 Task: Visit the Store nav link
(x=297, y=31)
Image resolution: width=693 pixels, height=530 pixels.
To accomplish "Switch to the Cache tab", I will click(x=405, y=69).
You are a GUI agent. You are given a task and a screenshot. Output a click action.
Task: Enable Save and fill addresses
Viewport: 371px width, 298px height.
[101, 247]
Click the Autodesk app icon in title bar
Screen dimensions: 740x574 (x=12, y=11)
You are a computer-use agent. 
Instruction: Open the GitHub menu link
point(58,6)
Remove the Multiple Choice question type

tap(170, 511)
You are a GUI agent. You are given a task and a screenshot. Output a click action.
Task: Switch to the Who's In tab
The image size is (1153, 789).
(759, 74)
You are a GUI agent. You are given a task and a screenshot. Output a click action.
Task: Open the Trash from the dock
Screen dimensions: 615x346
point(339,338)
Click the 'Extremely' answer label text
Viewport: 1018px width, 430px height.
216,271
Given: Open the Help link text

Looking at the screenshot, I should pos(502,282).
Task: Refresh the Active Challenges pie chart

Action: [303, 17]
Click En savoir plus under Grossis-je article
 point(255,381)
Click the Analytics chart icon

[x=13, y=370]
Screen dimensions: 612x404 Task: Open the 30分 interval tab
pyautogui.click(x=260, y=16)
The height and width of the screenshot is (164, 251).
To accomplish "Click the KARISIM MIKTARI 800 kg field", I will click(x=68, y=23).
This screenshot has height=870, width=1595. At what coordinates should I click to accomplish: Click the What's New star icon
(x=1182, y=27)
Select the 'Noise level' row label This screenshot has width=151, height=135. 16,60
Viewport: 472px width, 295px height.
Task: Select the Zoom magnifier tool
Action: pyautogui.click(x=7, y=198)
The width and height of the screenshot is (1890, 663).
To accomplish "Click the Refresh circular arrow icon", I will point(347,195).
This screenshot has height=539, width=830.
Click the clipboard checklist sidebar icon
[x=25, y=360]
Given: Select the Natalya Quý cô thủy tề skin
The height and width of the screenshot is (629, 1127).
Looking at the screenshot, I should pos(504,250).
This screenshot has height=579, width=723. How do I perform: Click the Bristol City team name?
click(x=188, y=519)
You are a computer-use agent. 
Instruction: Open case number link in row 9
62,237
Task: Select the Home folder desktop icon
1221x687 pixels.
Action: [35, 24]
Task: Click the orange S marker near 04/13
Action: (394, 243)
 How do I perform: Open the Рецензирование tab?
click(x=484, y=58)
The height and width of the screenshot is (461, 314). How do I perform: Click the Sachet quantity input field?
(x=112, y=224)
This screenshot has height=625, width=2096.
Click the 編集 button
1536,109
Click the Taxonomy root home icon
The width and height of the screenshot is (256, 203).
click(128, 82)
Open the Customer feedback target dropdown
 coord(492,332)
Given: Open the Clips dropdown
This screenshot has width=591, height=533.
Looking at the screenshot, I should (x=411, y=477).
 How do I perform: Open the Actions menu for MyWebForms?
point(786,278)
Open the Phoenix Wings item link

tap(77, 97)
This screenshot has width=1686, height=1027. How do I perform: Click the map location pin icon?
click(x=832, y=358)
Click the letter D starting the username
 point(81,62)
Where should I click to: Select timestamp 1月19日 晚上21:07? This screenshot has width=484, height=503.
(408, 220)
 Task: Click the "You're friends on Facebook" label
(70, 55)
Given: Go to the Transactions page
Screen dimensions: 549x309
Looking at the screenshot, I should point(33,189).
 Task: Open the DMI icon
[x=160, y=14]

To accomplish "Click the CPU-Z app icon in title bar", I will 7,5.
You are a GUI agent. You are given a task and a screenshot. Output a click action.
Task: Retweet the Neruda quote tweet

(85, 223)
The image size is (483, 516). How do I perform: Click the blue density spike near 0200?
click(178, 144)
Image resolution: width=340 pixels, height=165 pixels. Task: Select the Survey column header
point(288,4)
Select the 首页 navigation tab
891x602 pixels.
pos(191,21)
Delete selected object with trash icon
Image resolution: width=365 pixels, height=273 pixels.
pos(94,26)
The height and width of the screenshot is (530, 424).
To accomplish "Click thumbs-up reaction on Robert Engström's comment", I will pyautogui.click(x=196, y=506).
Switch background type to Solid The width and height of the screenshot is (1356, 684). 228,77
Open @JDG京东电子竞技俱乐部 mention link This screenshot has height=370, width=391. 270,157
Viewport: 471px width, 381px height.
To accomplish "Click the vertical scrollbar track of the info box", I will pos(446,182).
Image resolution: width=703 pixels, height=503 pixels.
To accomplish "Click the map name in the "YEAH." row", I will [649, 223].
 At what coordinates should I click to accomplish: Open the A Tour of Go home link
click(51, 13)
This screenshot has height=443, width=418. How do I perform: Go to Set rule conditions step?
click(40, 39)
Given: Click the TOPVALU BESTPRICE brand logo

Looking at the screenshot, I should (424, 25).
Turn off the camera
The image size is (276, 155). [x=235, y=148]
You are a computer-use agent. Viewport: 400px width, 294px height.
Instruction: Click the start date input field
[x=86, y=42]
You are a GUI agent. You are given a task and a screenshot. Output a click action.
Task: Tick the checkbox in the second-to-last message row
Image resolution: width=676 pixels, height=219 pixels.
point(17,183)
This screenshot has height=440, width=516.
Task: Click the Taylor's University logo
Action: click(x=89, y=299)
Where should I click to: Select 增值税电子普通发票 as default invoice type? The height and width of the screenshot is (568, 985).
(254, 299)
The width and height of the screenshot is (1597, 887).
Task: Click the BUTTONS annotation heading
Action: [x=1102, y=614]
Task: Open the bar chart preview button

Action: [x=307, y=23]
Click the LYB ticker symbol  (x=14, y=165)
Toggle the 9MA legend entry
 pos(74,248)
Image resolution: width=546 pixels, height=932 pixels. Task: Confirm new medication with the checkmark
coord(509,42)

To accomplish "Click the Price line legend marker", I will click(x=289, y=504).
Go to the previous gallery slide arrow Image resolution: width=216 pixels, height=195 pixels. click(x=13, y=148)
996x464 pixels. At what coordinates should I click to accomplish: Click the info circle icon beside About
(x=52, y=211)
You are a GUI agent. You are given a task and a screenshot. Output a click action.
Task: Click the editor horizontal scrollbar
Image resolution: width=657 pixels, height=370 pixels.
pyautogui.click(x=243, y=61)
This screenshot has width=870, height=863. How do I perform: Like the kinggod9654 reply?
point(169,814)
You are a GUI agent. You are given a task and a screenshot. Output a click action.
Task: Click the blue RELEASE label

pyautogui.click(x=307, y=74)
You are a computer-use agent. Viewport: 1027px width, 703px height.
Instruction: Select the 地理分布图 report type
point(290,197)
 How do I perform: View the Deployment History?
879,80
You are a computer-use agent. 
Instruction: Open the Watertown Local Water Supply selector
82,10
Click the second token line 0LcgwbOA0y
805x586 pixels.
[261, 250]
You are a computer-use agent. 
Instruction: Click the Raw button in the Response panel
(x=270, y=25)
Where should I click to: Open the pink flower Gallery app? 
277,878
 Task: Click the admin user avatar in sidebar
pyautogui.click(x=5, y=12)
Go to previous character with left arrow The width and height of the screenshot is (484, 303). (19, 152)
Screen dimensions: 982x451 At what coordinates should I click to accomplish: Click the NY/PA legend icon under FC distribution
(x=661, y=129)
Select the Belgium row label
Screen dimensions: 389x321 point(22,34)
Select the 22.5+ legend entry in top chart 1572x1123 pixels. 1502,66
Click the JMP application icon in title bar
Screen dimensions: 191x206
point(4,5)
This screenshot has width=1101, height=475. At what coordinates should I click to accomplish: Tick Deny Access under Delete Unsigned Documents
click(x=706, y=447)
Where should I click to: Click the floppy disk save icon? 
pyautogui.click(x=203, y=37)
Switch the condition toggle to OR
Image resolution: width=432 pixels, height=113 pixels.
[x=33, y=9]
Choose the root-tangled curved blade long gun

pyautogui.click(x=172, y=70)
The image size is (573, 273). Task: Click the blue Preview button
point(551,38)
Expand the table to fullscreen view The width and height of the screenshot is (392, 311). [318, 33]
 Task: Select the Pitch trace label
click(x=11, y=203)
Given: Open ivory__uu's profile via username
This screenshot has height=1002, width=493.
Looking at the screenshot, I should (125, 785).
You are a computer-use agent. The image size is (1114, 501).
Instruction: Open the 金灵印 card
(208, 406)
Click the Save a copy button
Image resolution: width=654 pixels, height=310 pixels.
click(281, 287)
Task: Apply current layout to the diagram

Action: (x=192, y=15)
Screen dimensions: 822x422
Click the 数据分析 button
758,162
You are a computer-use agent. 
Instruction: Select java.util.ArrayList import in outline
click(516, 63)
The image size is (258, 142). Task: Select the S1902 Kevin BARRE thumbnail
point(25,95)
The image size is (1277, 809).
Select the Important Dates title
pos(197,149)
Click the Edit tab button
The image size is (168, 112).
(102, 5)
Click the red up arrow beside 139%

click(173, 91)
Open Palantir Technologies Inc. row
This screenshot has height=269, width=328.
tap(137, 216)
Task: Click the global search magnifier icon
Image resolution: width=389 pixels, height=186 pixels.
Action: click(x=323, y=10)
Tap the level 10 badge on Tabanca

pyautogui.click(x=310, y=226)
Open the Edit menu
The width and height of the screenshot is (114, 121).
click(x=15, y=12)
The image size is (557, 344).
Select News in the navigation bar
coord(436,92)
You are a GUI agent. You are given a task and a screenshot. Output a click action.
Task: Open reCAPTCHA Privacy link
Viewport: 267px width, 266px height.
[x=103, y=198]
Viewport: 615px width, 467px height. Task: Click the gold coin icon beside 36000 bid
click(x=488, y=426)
* * * *
### Exercise instructions
List every line above that contains the word "previous".

### Answer section
Go to the previous gallery slide arrow Image resolution: width=216 pixels, height=195 pixels. click(x=13, y=148)
Go to previous character with left arrow The width and height of the screenshot is (484, 303). (19, 152)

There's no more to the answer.